__Aufgaben und Übungen__
**a.** Prüfe, ob diese Aussagen zum Seitenauszug über den Juso-Vorwurf gegen Corbyn passen: (i) Das von den Jusos verlinkte Zitat stammt von Hugh Lanning. (ii) Sigmar Gabriel war im März 2017 zu Besuch in den besetzten palästinensischen Gebieten. (iii) Die Jusos haben schon Kampagnen für ein Parteitagsverbot für Stegner und Dreßler gestartet. Antworte jeweils mit Ja oder Nein und zitiere die entscheidenden Worte aus dem Seitenauszug wörtlich.
**b.** Schreib den Seitenauszug über den Juso-Vorwurf gegen Corbyn nach seinem letzten Satz weiter.

__Seitenauszug__
☆ ☆ ☆

Dass SPD-Granden wie der SPD-Partei-Vize Ralf Stegner und der ehemalige deutsche Botschafter in Israel und SPD-Staatssekretär a.D. beim Bundesminister für Arbeit und Sozialordnung, Rudolf Dreßler, ebenfalls mit Verweis auf israelische Kriegsverbrechen in Gaza einen Stopp der Waffenlieferungen an Israel gefordert hatten, ist den Jungsozialisten vermutlich ebenfalls entgangen. Zumindest gab es bisher noch keine Juso-Kampagnen, die ein Parteitagsverbot für Stegner und Dreßler forderten. Aber was nicht ist …

Völlig ins Abseits manövrieren sich die Jusos aber mit ihrem letzten Vorwurf:

Wollen wir jemanden auf dem Parteitag sprechen lassen, der Israel als Apartheidsstaat bezeichnet hat?“

Wie bereits Jens Berger auf den NachDenkSeitenausgeführt hat, stammt dieses von den Jusos verlinkte Zitat überhaupt nicht, wie von ihnen behauptet, von Corbyn, sondern von Hugh Lanning, einem ehemaligen Gewerkschaftsfunktionär und Pro-Palästina-Aktivisten. Der Publizist Jens Berger stellt hierzu fest:

Was die Jusos hier verbreiten, sind schlicht ‚Fake News‘ – Falschmeldungen, die schon in die Kategorie ,üble Nachrede‘ fallen und die man ja eigentlich eher von Internettrollen aus dem rechtsextremen Milieu kennt.“

Davon abgesehen, dass die UN in einem Bericht von März 2017 Israel explizit einen „Rassenstaat“ nennt, „der einen Apartheidsstaat etabliert hat“, beschrieb der aktuelle geschäftsführende Außenminister und damalige SPD-Vorsitzende Sigmar Gabriel seine Erlebnisse in den besetzten palästinischen Gebieten bei einem Besuch im März 2012 mit den Worten:

Ich war gerade in Hebron. Das ist für Palästinenser ein rechtsfreier Raum. Das ist ein Apartheid-Regime, für das es keinerlei Rechtfertigung gibt.“

Im Gegensatz zu Corbyn, der diese ihm von den Jusos zugeschriebene Aussage gar nicht getätigt hat, benannte Gabriel damals in seiner Funktion als Parteivorsitzender der SPD Israel tatsächlich als „Apartheidsregime“.

☆ ☆ ☆

__Ausgangsmaterial__
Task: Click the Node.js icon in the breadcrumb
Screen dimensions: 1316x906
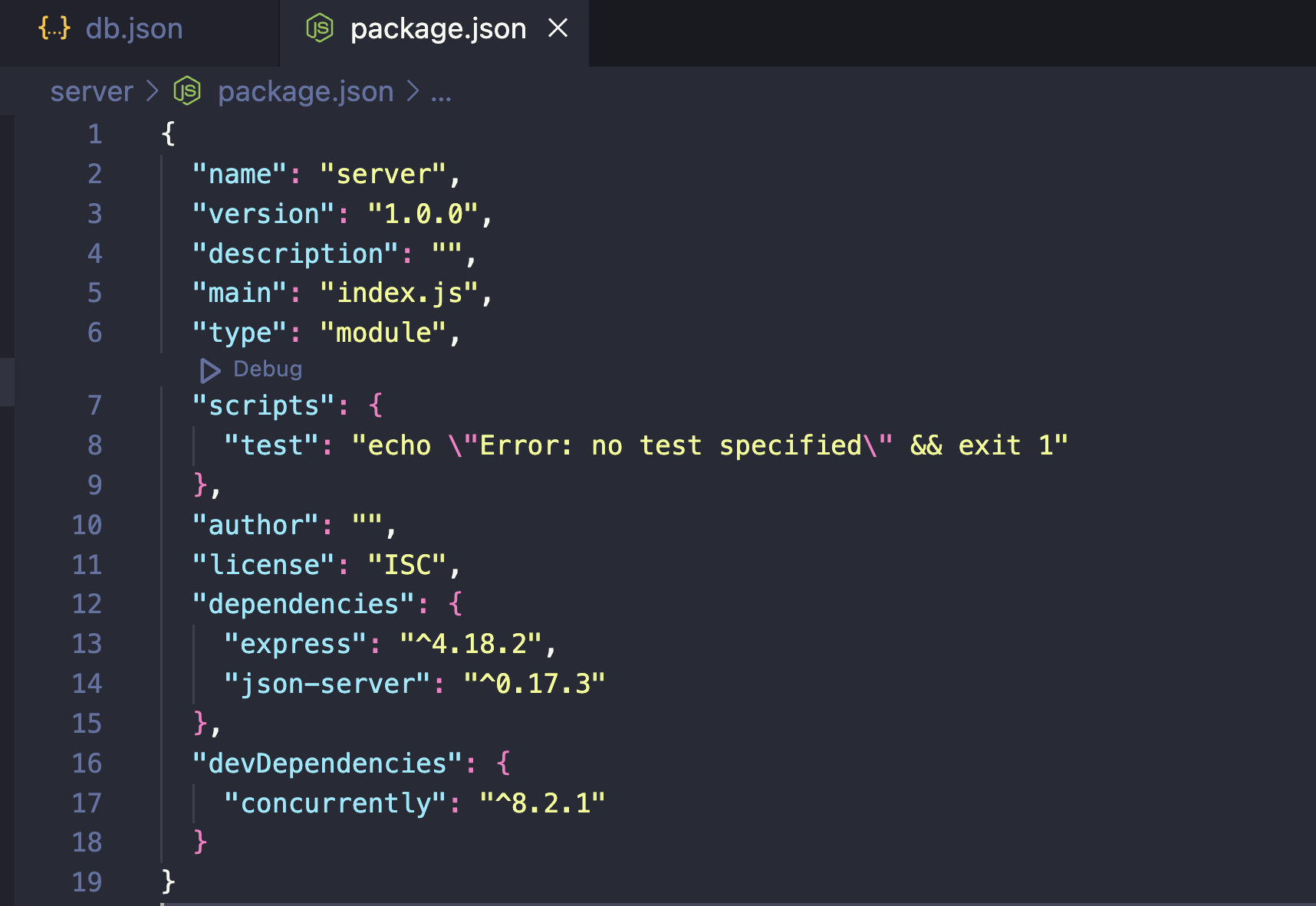Action: pos(187,91)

☆ ☆ ☆

__Ergebnisse je Aufgabe__
**a.**
(i) Ja: „stammt dieses von den Jusos verlinkte Zitat überhaupt nicht, wie von ihnen behauptet, von Corbyn, sondern von Hugh Lanning“
(ii) Nein: „bei einem Besuch im März 2012“
(iii) Nein: „Zumindest gab es bisher noch keine Juso-Kampagnen, die ein Parteitagsverbot für Stegner und Dreßler forderten.“

**b.**
Auch nach Kritik bliebt er bei seiner Einschätzung und verteidigte seine Aussagen:

Mir ist klar, dass dies eine sehr drastische Formulierung ist. Aber genau so erleben die Palästinenser in Hebron ihre Situation. Der drastische Begriff ist das, was mir und nicht nur mir bei den Gesprächen und Besichtigungen in Hebron eingefallen ist.“

Angesichts der verbalen Vehemenz, mit welcher die Jusos gegen eine Aussage Corbyns vorgehen, die er so niemals getätigt hat, stellt sich die Frage, wie die Jungsozialisten sich gegenüber ihrem geschäftsführenden Vizekanzler, Außenminister und langjährigen Parteivorsitzenden positionieren werden. Eine entsprechende Presseanfrage von RT Deutsch an die Jusos vom Bezirk Nord-Niedersachsen blieb bis zur Veröffentlichung des vorliegenden Artikels unbeantwortet.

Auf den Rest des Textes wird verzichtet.